To do
Copy each of the records below word for word, omitting the pictures.

* start Input for this task *

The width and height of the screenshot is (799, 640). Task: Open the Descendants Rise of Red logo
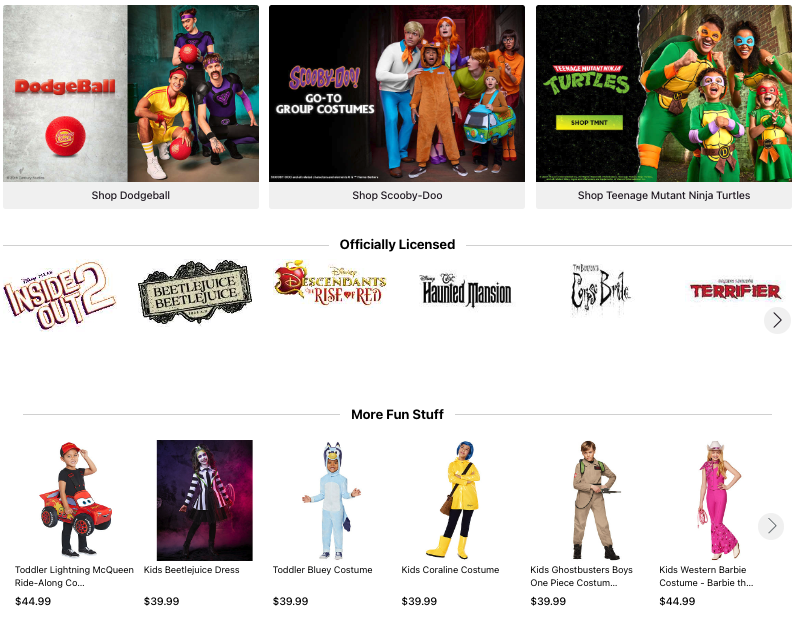(330, 283)
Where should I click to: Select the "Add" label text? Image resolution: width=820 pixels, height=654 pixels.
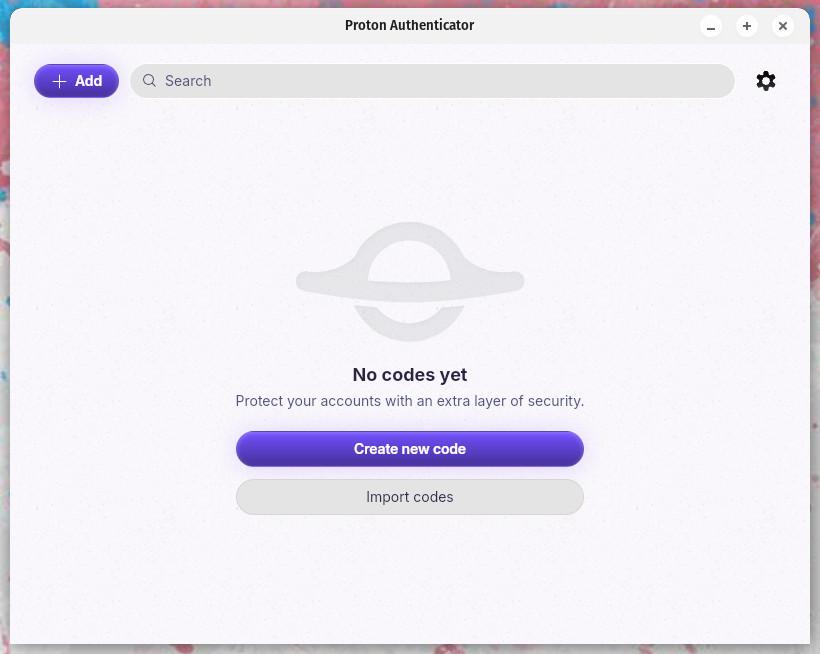pyautogui.click(x=88, y=81)
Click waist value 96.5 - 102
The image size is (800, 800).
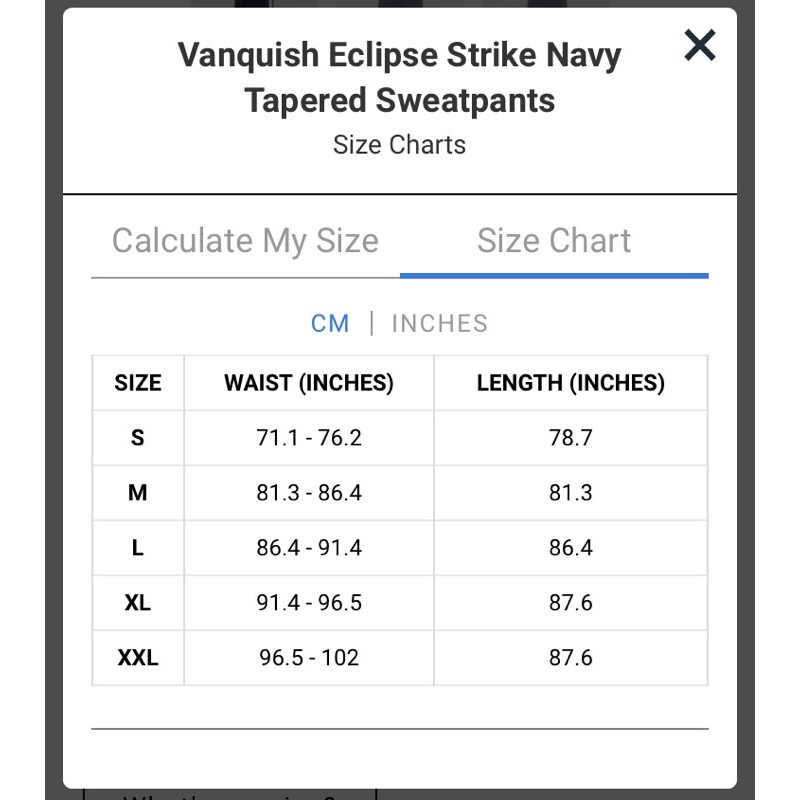point(309,658)
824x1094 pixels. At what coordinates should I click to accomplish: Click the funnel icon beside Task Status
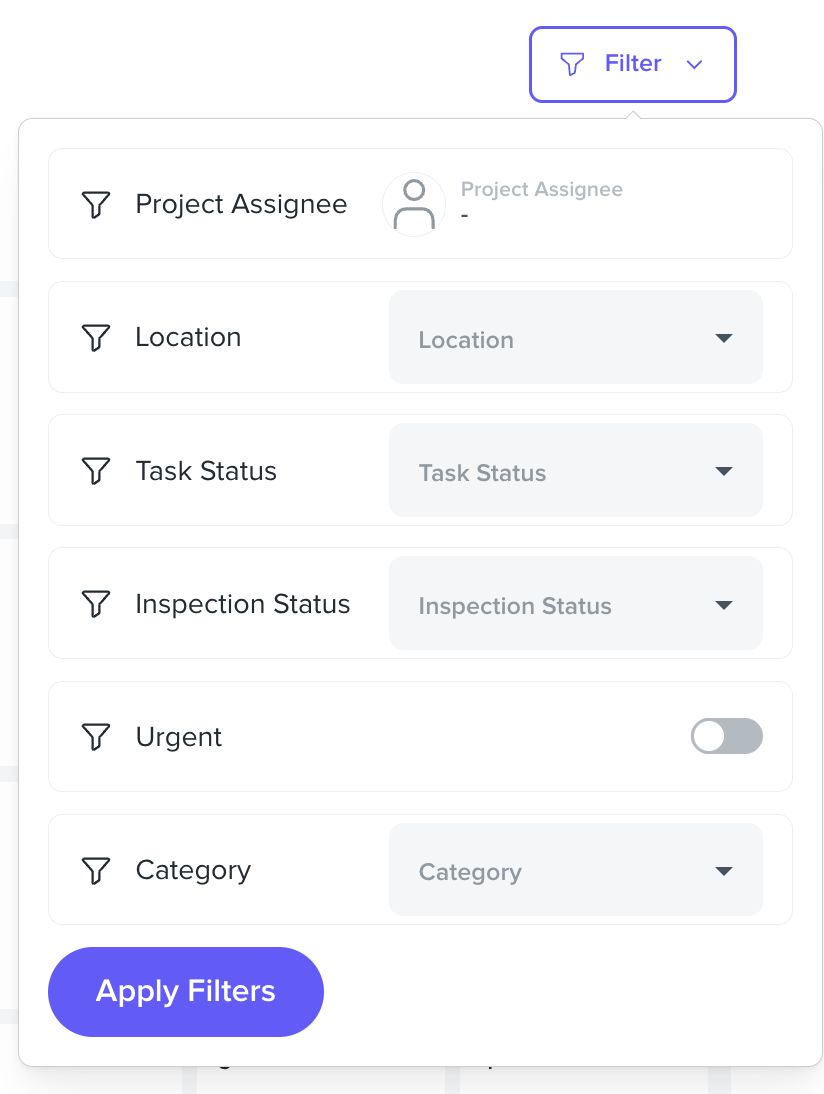point(96,471)
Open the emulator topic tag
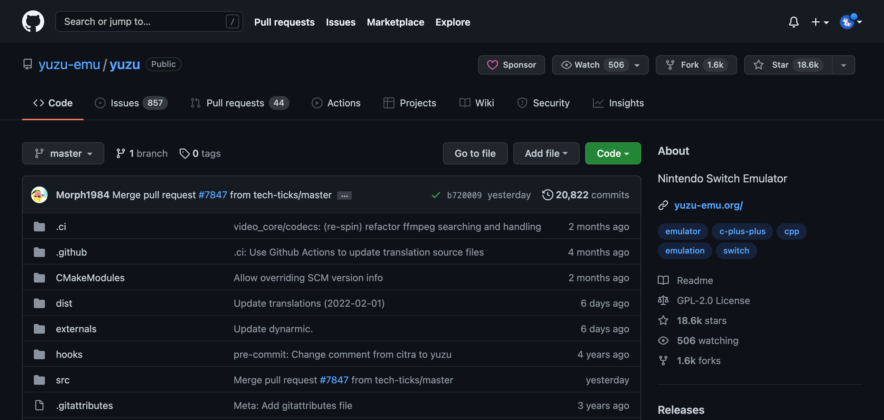This screenshot has width=884, height=420. click(x=682, y=231)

* end Input for this task *

Written answer
The width and height of the screenshot is (799, 640). Task: Open the Descendants Rise of Red logo
(330, 283)
Where should I click to: Select the "Add" label text? Image resolution: width=820 pixels, height=654 pixels.
pyautogui.click(x=88, y=81)
Click waist value 96.5 - 102
The image size is (800, 800).
point(309,658)
824x1094 pixels. At what coordinates should I click to accomplish: Click the funnel icon beside Task Status
point(96,471)
Open the emulator topic tag
This screenshot has width=884, height=420. click(x=682, y=231)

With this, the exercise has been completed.